• **Assigned task**
Your task is to retype, word for word, the lines from the start of the data through the line holding "You are a computer-use agent. 768x446 pixels.". Do not include the pictures.

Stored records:
____
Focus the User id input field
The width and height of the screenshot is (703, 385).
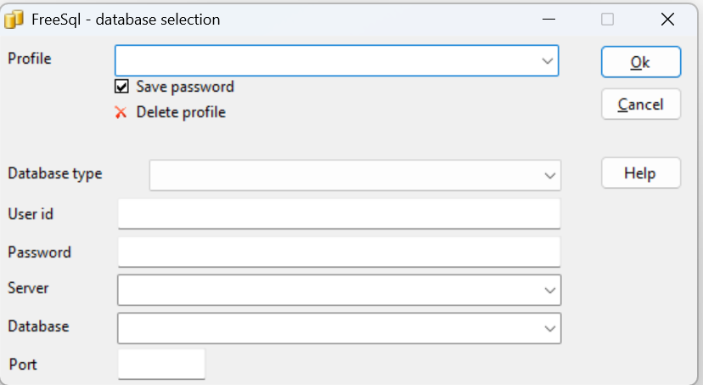[x=340, y=214]
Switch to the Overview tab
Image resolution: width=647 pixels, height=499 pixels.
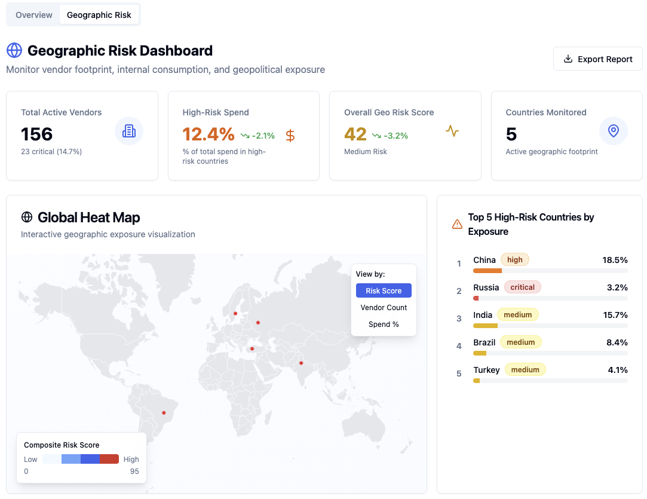(x=33, y=14)
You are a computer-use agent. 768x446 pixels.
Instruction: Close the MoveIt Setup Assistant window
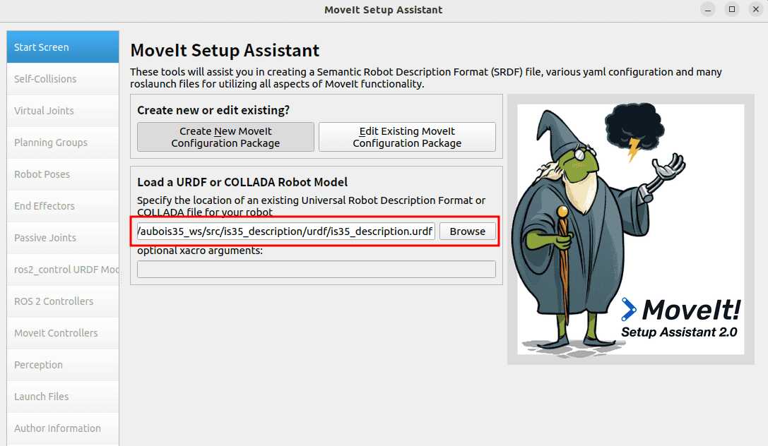(x=754, y=9)
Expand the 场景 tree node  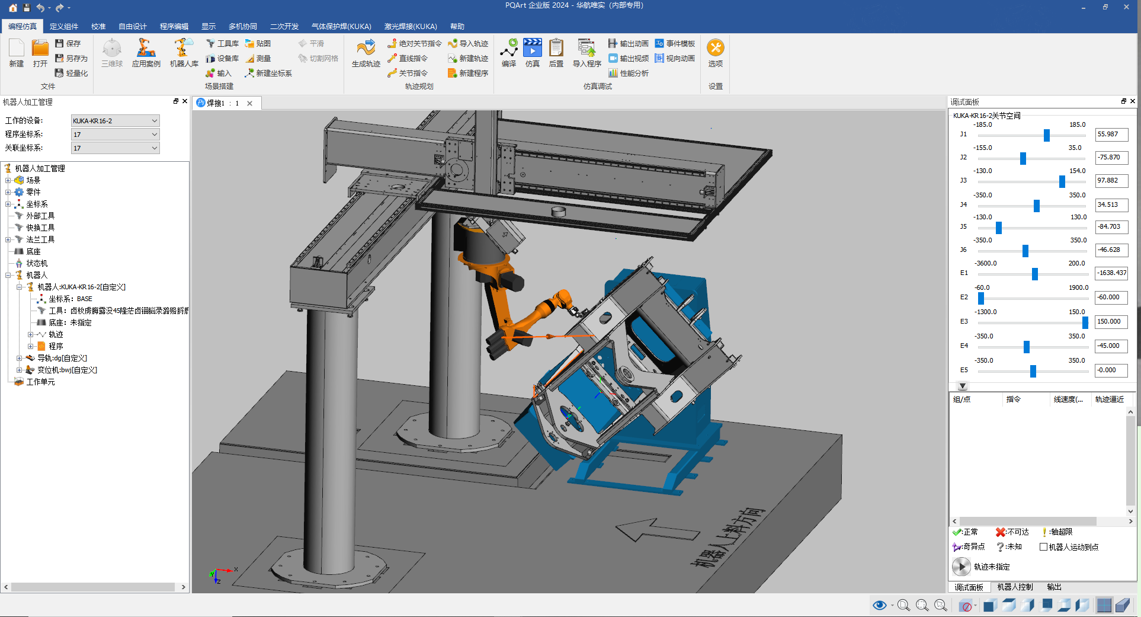click(8, 180)
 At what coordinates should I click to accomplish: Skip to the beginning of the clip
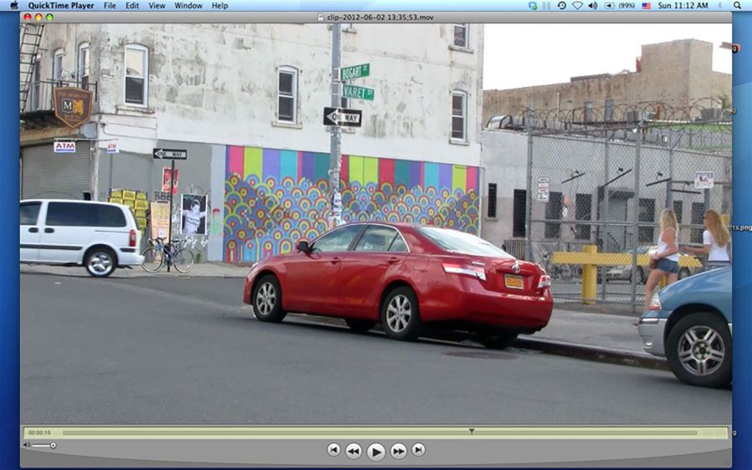click(x=334, y=450)
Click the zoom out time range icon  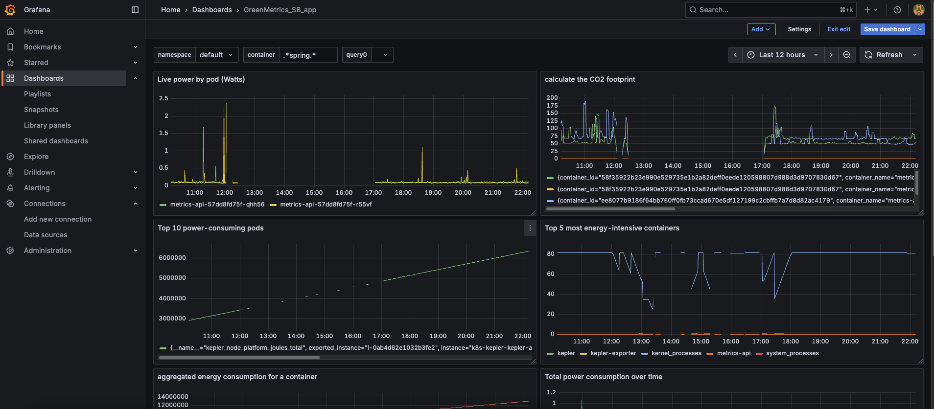pos(846,55)
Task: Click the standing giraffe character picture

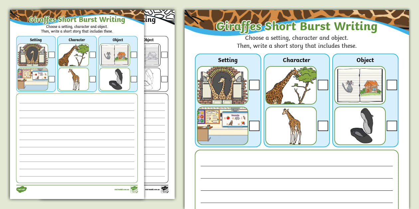Action: click(x=292, y=125)
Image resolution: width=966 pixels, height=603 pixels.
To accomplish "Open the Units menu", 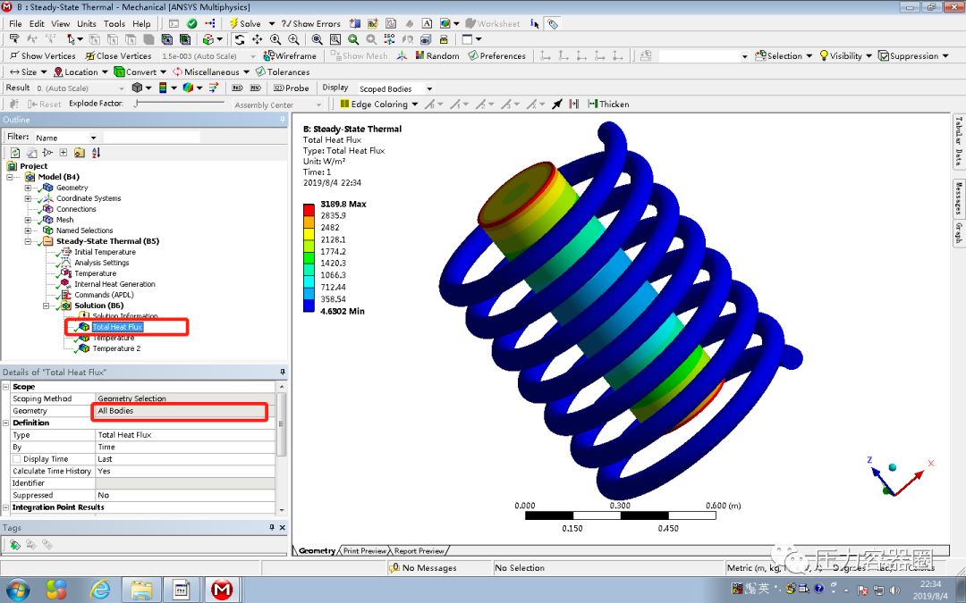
____
• **Response**
Focus the User id input field
The width and height of the screenshot is (703, 385).
[x=340, y=214]
Switch to the Overview tab
Image resolution: width=647 pixels, height=499 pixels.
(x=33, y=14)
You are a computer-use agent. 768x446 pixels.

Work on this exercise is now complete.